### What is needed
In this exercise, reproduce the whole listing exactly.

(Beginning of Dataset records)

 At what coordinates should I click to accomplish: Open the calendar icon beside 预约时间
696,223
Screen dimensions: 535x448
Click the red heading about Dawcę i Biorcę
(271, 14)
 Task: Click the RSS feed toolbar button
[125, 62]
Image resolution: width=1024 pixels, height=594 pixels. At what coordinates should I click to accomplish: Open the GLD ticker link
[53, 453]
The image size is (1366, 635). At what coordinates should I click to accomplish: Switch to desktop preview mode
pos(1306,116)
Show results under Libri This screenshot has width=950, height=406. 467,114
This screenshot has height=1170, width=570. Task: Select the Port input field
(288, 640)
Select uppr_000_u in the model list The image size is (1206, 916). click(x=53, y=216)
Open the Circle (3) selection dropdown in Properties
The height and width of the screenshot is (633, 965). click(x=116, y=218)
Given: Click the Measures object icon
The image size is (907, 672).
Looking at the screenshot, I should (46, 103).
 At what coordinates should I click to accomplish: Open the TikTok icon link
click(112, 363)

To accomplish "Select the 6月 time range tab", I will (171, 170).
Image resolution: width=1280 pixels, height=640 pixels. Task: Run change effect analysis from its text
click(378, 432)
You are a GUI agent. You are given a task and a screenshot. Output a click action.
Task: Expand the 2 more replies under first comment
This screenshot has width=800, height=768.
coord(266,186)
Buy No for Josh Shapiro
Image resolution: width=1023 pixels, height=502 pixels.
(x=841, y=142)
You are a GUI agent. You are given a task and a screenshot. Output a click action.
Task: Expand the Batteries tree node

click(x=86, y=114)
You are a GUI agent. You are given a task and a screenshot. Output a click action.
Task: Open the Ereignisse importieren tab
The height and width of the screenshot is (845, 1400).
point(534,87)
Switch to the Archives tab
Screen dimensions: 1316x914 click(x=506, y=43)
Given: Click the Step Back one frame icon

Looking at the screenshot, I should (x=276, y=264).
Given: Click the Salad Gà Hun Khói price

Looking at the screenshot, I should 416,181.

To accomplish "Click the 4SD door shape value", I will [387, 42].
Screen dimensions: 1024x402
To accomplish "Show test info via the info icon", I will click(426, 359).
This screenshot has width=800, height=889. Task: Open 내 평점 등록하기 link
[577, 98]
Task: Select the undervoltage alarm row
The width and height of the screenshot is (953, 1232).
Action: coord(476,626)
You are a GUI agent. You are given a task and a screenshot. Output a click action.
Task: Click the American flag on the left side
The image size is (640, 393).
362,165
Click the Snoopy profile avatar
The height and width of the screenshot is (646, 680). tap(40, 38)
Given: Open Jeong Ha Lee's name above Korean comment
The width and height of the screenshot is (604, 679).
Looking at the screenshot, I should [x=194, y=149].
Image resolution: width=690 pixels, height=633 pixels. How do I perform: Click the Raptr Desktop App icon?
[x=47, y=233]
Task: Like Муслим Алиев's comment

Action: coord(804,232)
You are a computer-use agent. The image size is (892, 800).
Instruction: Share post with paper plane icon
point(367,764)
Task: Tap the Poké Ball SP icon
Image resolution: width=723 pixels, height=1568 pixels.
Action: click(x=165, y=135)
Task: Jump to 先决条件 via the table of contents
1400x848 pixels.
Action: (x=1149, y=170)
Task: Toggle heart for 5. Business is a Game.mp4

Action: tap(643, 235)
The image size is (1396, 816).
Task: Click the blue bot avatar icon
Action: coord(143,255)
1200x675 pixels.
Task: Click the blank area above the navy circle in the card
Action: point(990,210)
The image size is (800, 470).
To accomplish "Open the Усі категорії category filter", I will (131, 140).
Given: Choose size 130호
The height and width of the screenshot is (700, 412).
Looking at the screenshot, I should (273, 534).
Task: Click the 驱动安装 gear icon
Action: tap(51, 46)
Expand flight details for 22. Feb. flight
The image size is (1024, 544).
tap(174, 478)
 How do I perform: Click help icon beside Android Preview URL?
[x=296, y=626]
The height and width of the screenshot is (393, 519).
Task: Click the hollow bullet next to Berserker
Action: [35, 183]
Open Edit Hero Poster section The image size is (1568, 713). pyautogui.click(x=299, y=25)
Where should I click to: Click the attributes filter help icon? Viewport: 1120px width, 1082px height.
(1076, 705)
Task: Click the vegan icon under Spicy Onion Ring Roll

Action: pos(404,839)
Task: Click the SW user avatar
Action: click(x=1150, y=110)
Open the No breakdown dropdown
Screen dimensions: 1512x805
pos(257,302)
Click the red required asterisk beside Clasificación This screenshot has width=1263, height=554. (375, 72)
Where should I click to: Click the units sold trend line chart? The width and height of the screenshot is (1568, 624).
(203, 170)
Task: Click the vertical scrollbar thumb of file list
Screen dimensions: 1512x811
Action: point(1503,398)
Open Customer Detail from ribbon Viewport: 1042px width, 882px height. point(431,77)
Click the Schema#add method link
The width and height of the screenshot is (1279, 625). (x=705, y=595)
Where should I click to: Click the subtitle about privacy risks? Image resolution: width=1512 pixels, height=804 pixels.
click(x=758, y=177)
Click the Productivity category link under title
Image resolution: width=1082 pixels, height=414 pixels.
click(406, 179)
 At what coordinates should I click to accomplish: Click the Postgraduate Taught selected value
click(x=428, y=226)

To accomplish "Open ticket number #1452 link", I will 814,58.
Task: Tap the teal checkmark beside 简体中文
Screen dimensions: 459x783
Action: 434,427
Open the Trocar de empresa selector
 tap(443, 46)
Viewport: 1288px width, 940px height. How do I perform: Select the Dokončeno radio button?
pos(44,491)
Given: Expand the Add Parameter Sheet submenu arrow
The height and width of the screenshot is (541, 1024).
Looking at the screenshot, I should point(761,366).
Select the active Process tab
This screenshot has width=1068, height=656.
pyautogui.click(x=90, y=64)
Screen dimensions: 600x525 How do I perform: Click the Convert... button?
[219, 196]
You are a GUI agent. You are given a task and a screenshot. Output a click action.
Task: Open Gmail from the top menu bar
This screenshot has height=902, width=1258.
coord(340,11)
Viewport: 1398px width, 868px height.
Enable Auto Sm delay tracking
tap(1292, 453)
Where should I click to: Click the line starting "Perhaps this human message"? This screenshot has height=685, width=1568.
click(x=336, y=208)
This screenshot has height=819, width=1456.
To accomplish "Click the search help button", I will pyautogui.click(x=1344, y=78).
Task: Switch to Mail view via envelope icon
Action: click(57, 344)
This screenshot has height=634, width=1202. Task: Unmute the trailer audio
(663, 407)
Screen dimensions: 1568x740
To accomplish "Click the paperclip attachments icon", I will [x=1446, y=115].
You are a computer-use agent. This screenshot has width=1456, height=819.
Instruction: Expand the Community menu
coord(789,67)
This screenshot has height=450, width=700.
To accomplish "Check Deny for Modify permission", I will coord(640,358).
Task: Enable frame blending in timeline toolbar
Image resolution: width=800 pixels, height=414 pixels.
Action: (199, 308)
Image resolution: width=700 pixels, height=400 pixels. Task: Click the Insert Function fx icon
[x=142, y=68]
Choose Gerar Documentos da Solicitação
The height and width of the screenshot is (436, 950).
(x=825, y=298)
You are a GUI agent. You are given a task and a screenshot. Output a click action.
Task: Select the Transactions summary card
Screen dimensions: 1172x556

(End of Dataset records)

### Written answer
 At what coordinates should I click to accomplish: Open the calendar icon beside 预约时间
696,223
Screen dimensions: 535x448
Click the red heading about Dawcę i Biorcę
(271, 14)
 Task: Click the RSS feed toolbar button
[125, 62]
Image resolution: width=1024 pixels, height=594 pixels. At what coordinates should I click to accomplish: Open the GLD ticker link
[53, 453]
The image size is (1366, 635). At what coordinates should I click to accomplish: Switch to desktop preview mode
pos(1306,116)
Show results under Libri This screenshot has width=950, height=406. 467,114
This screenshot has height=1170, width=570. Task: Select the Port input field
(288, 640)
Select uppr_000_u in the model list The image size is (1206, 916). click(x=53, y=216)
Open the Circle (3) selection dropdown in Properties
The height and width of the screenshot is (633, 965). click(x=116, y=218)
Given: Click the Measures object icon
The image size is (907, 672).
Looking at the screenshot, I should (46, 103).
 At what coordinates should I click to accomplish: Open the TikTok icon link
click(112, 363)

To accomplish "Select the 6月 time range tab", I will (171, 170).
Image resolution: width=1280 pixels, height=640 pixels. Task: Run change effect analysis from its text
click(378, 432)
You are a GUI agent. You are given a task and a screenshot. Output a click action.
Task: Expand the 2 more replies under first comment
This screenshot has width=800, height=768.
coord(266,186)
Buy No for Josh Shapiro
Image resolution: width=1023 pixels, height=502 pixels.
(x=841, y=142)
You are a GUI agent. You are given a task and a screenshot. Output a click action.
Task: Expand the Batteries tree node

click(x=86, y=114)
You are a GUI agent. You are given a task and a screenshot. Output a click action.
Task: Open the Ereignisse importieren tab
The height and width of the screenshot is (845, 1400).
point(534,87)
Switch to the Archives tab
Screen dimensions: 1316x914 click(x=506, y=43)
Given: Click the Step Back one frame icon

Looking at the screenshot, I should (x=276, y=264).
Given: Click the Salad Gà Hun Khói price

Looking at the screenshot, I should 416,181.

To accomplish "Click the 4SD door shape value", I will [387, 42].
Screen dimensions: 1024x402
To accomplish "Show test info via the info icon", I will click(426, 359).
This screenshot has width=800, height=889. Task: Open 내 평점 등록하기 link
[577, 98]
Task: Select the undervoltage alarm row
The width and height of the screenshot is (953, 1232).
Action: coord(476,626)
You are a GUI agent. You are given a task and a screenshot. Output a click action.
Task: Click the American flag on the left side
The image size is (640, 393).
362,165
Click the Snoopy profile avatar
The height and width of the screenshot is (646, 680). tap(40, 38)
Given: Open Jeong Ha Lee's name above Korean comment
The width and height of the screenshot is (604, 679).
Looking at the screenshot, I should [x=194, y=149].
Image resolution: width=690 pixels, height=633 pixels. How do I perform: Click the Raptr Desktop App icon?
[x=47, y=233]
Task: Like Муслим Алиев's comment

Action: coord(804,232)
You are a computer-use agent. The image size is (892, 800).
Instruction: Share post with paper plane icon
point(367,764)
Task: Tap the Poké Ball SP icon
Image resolution: width=723 pixels, height=1568 pixels.
Action: click(x=165, y=135)
Task: Jump to 先决条件 via the table of contents
1400x848 pixels.
Action: (x=1149, y=170)
Task: Toggle heart for 5. Business is a Game.mp4

Action: tap(643, 235)
The image size is (1396, 816).
Task: Click the blue bot avatar icon
Action: coord(143,255)
1200x675 pixels.
Task: Click the blank area above the navy circle in the card
Action: point(990,210)
The image size is (800, 470).
To accomplish "Open the Усі категорії category filter", I will (131, 140).
Given: Choose size 130호
The height and width of the screenshot is (700, 412).
Looking at the screenshot, I should (273, 534).
Task: Click the 驱动安装 gear icon
Action: tap(51, 46)
Expand flight details for 22. Feb. flight
The image size is (1024, 544).
tap(174, 478)
 How do I perform: Click help icon beside Android Preview URL?
[x=296, y=626]
The height and width of the screenshot is (393, 519).
Task: Click the hollow bullet next to Berserker
Action: [35, 183]
Open Edit Hero Poster section The image size is (1568, 713). pyautogui.click(x=299, y=25)
Where should I click to: Click the attributes filter help icon? Viewport: 1120px width, 1082px height.
(1076, 705)
Task: Click the vegan icon under Spicy Onion Ring Roll

Action: pos(404,839)
Task: Click the SW user avatar
Action: click(x=1150, y=110)
Open the No breakdown dropdown
Screen dimensions: 1512x805
pos(257,302)
Click the red required asterisk beside Clasificación This screenshot has width=1263, height=554. (375, 72)
Where should I click to: Click the units sold trend line chart? The width and height of the screenshot is (1568, 624).
(203, 170)
Task: Click the vertical scrollbar thumb of file list
Screen dimensions: 1512x811
Action: point(1503,398)
Open Customer Detail from ribbon Viewport: 1042px width, 882px height. point(431,77)
Click the Schema#add method link
The width and height of the screenshot is (1279, 625). (x=705, y=595)
Where should I click to: Click the subtitle about privacy risks? Image resolution: width=1512 pixels, height=804 pixels.
click(x=758, y=177)
Click the Productivity category link under title
Image resolution: width=1082 pixels, height=414 pixels.
click(406, 179)
 At what coordinates should I click to accomplish: Click the Postgraduate Taught selected value
click(x=428, y=226)

To accomplish "Open ticket number #1452 link", I will 814,58.
Task: Tap the teal checkmark beside 简体中文
Screen dimensions: 459x783
Action: 434,427
Open the Trocar de empresa selector
 tap(443, 46)
Viewport: 1288px width, 940px height. How do I perform: Select the Dokončeno radio button?
pos(44,491)
Given: Expand the Add Parameter Sheet submenu arrow
The height and width of the screenshot is (541, 1024).
Looking at the screenshot, I should point(761,366).
Select the active Process tab
This screenshot has width=1068, height=656.
pyautogui.click(x=90, y=64)
Screen dimensions: 600x525 How do I perform: Click the Convert... button?
[219, 196]
You are a GUI agent. You are given a task and a screenshot. Output a click action.
Task: Open Gmail from the top menu bar
This screenshot has height=902, width=1258.
coord(340,11)
Viewport: 1398px width, 868px height.
Enable Auto Sm delay tracking
tap(1292, 453)
Where should I click to: Click the line starting "Perhaps this human message"? This screenshot has height=685, width=1568.
click(x=336, y=208)
This screenshot has height=819, width=1456.
To accomplish "Click the search help button", I will pyautogui.click(x=1344, y=78).
Task: Switch to Mail view via envelope icon
Action: click(57, 344)
This screenshot has height=634, width=1202. Task: Unmute the trailer audio
(663, 407)
Screen dimensions: 1568x740
To accomplish "Click the paperclip attachments icon", I will [x=1446, y=115].
You are a computer-use agent. This screenshot has width=1456, height=819.
Instruction: Expand the Community menu
coord(789,67)
This screenshot has height=450, width=700.
To accomplish "Check Deny for Modify permission", I will coord(640,358).
Task: Enable frame blending in timeline toolbar
Image resolution: width=800 pixels, height=414 pixels.
Action: (199, 308)
Image resolution: width=700 pixels, height=400 pixels. Task: Click the Insert Function fx icon
[x=142, y=68]
Choose Gerar Documentos da Solicitação
The height and width of the screenshot is (436, 950).
(x=825, y=298)
You are a GUI agent. You are given a task and a screenshot. Output a click action.
Task: Select the Transactions summary card
Screen dimensions: 1172x556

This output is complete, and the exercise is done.